Registering Primary Data Sources
All features and labels originate from a set of initial data sources. These sources can be streams, files, or tables. A feature can simply be a single field of a data source. More commonly, it’s created via a set of transformations from one or multiple sources.
Files
In the case of Offline Stores that work with a file system, the primary data may be a file or a set of files. Even when the Offline Store is a database, the primary data may be files that should be copied into a table in the Offline Store.
s3.register_file(
name = "titanic",
variant = "kaggle",
description = "The Titanic Dataset from Kaggle",
path = "bucket/kaggle/titanic.csv",
)
Tables
In the case of an Offline Store, the primary data may be a table that already exists. In this case, we can register the table with Featureform.

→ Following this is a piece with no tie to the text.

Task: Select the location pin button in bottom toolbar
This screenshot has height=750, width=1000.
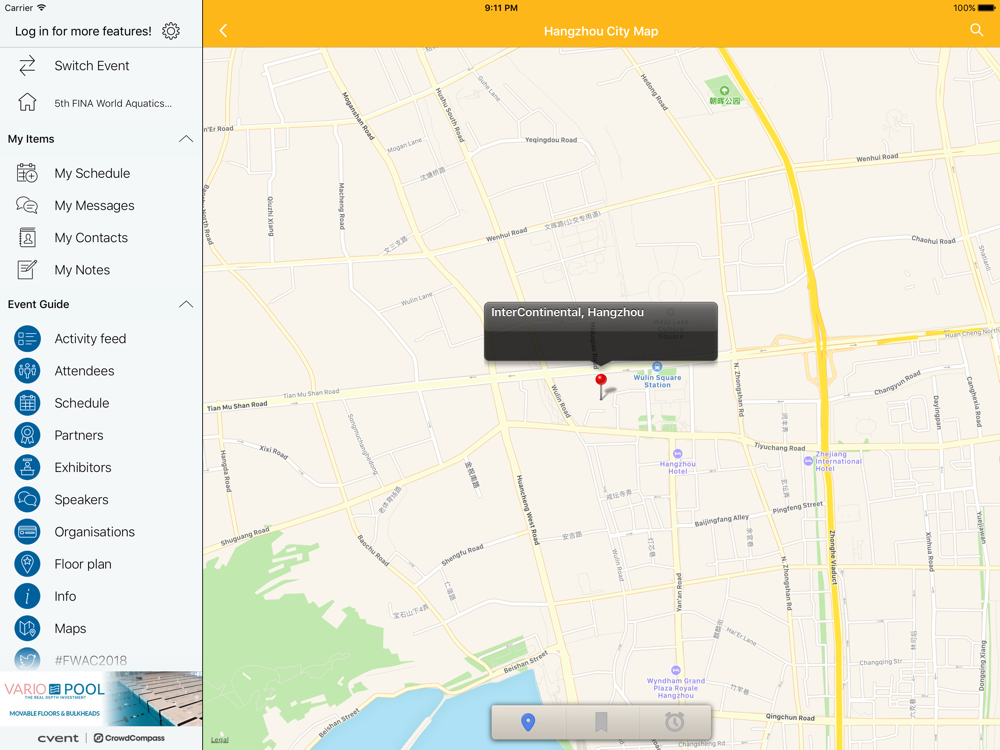Action: point(528,722)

titanic = postgres.register_table(
name = "titanic",
variant = "kaggle",
description = "The Titanic Dataset from Kaggle",
table = "Titanic", # This is the table's name in Postgres
)
Streams
Streaming support in Enterprise Featureform. Book a call with us today!
There are two supported transformation types: SQL and Dataframes. Not all providers support all transformation types. For example, a dataframe transformation cannot currently be run on Snowflake. Each transformation definition also includes a set of metadata like its name, variant, and description.
SQL
SQL transformations are defined by a decorated python function that returns a templated SQL string. The decorator specifies the necessary metadata, and the SQL string has its table names replaced with templated source names and versions.
@postgres.register_transformation(variant="quickstart")
def fare_per_family_member():
""" The average fare paid per family member in a family
"""
return "SELECT PassengerId, Fare / Parch FROM {{titanic.kaggle}}"
Dataframes
Dataframe are defined by a decorated python function that takes a set of input dataframes and returns an output dataframe. The decorator specifies the necessary metadata and inputs, then the function outlines the transformation logic.
@spark.register_transformation(
variant="quickstart",
inputs=[("titanic", "kaggle")],
)
def fare_per_family_member(titanic):
""" The average fare paid per family member in a family
"""
titanic["Fare/Parch"] = titanic["Fare"] / titanic["Parch"]
return titanic[["PassengerId", "Fare/Parch"]]
Transformations can be chained together, where one transformation is the input into another transformation. Transformations will wait for any dependent transformations to complete successfully before running.
@postgres.register_transformation(variant="quickstart")
def survival_first_class():
""" The age and survival status of first class passengers
"""
return "SELECT age, survival FROM {{titanic.kaggle}} WHERE pclass='1st'"
@postgres.register_transformation(variant="quickstart")
def average_age_survival_first_class():
""" The average survivability of first class passengers by age
"""
return "SELECT age, AVG(survival) FROM {{survival_first_class.quickstart}} GROUP BY age"
Checking status
Since some registrations may take longer than other depending on size of dataset and complexity of a query, the Featureform API has the ability to check the status of any resource programatically.
Fetching the resource
import featureform as ff
client = ff.ResourceClient(host)
source = client.get_source("name", "variant")
training_set = client.get_training_set("name", "variant")
label = client.get_label("name", "variant")
feature = client.get_feature("name", "variant")
Checking the resource status
import featureform as ff
training_set = client.get_training_set("name", "variant")
print(training_set.status == "READY")
print(training_set.get_status() == ff.ResourceStatus.READY)
print(training_set.is_ready())